By 2050, the world will need 60 percent more food to sustain a population exceeding 9 billion. Additive manufacturing (AM) can play a transformative role in meeting this challenge by enabling scalable production of cell-cultured meat that replicates the taste, texture, and nutrition of conventional animal protein. Current bioprocessing methods adapted from medical tissue engineering are too slow and costly for mass food production. A manufacturing-centric approach is required to achieve price and performance parity with conventional meat while ensuring safety, consistency, and consumer acceptance. This presentation describes how innovations in high-speed bioprinting and architected scaffolds can unlock the next generation of sustainable protein manufacturing. Using AM, vascularized polymer scaffolds can be printed in seconds to guide the spatial organization of muscle, fat, and connective tissue to recreate the marbling and mouthfeel of whole-cut meats such as steak or salmon. The talk will highlight process design considerations including material selection, print fidelity, nutrient perfusion, and post-processing for flavor and texture maturation. Two related applications illustrate the diversity of the approach: (1) mono-cellular printing of low-fat aquatic proteins such as fish and shrimp, and (2) multi-cell co-printing of muscle and adipocytes for ruminant and poultry proteins like beef, pork, and chicken.

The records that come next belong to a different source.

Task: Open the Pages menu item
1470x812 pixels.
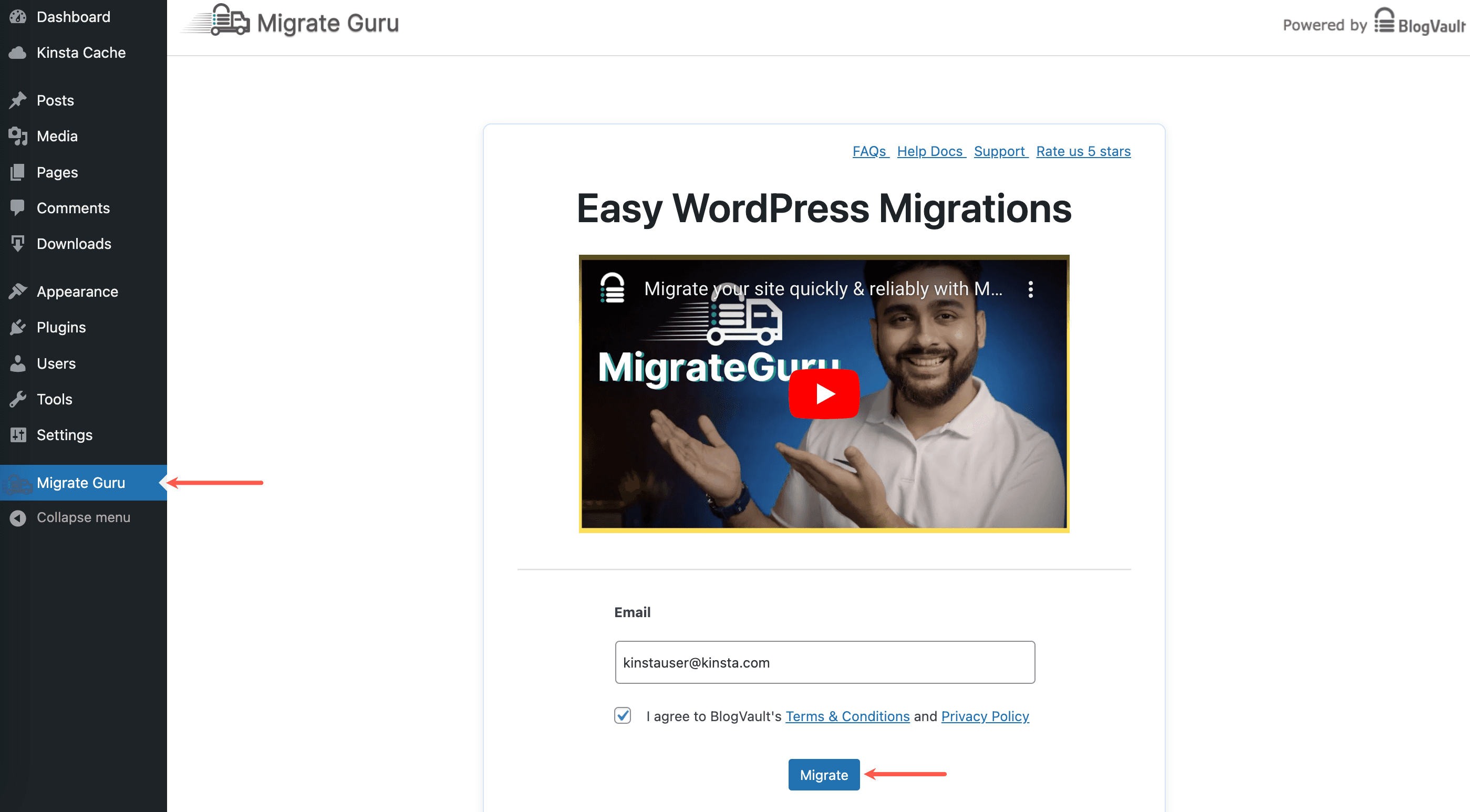Action: pyautogui.click(x=57, y=172)
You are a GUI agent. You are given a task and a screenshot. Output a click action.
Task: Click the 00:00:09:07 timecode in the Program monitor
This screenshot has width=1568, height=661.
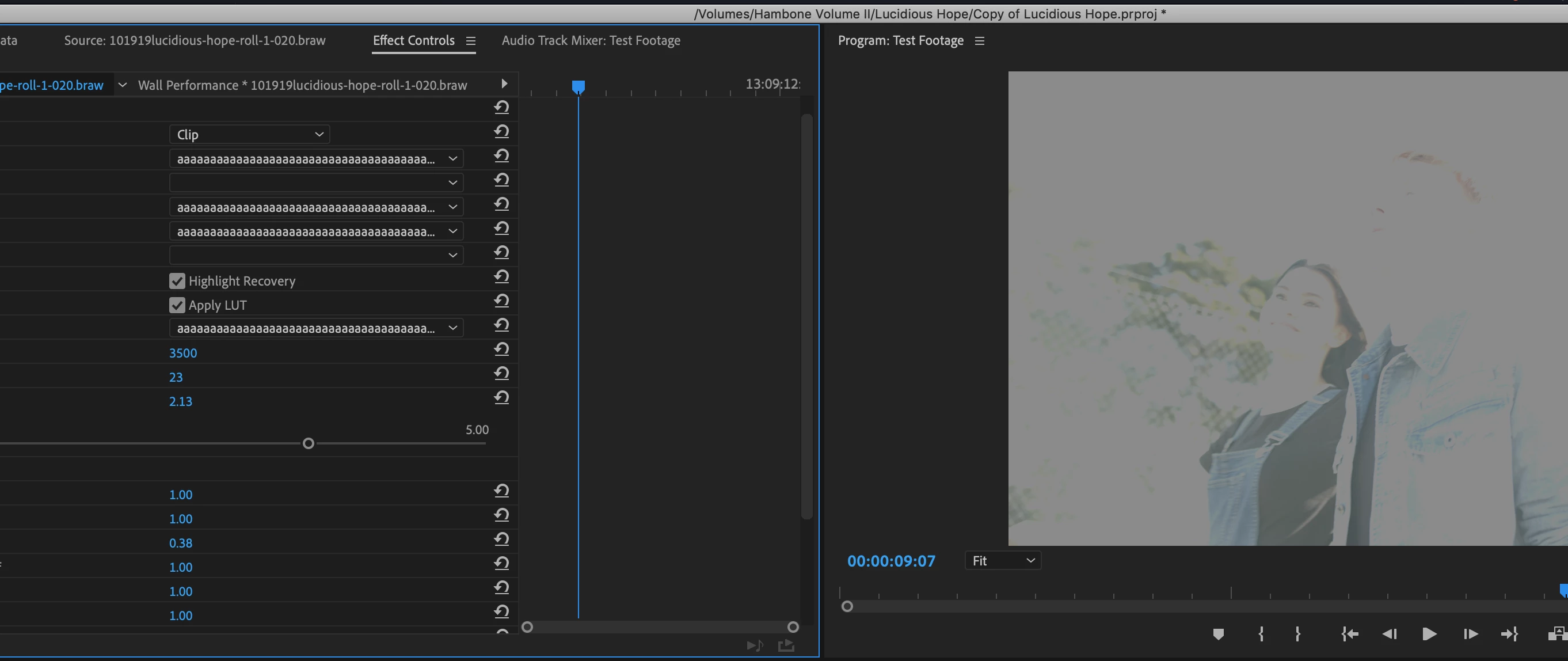[x=890, y=561]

Both demonstrate how AM enables precise control of composition and geometry beyond what is possible in traditional agriculture. Finally, the session will discuss pre-competitive manufacturing science challenges, such as scale-up, automation, quality assurance, and workforce training, that must be solved for cultured meat to become a mainstream food technology. By integrating additive manufacturing, tissue engineering, and food science, we can establish a convergent manufacturing paradigm that sustainably feeds the future while creating new economic and educational opportunities across the global protein value chain.
Learning Objectives:
Participants will be able to describe how additive manufacturing enables scalable production of cultured meat through engineered scaffold design, material selection, and process optimization for texture and structure control.
Participants will be able to explain the manufacturing challenges of scaling bioprinting for cultured meat, including automation, quality assurance, and integration of biological and engineering process controls.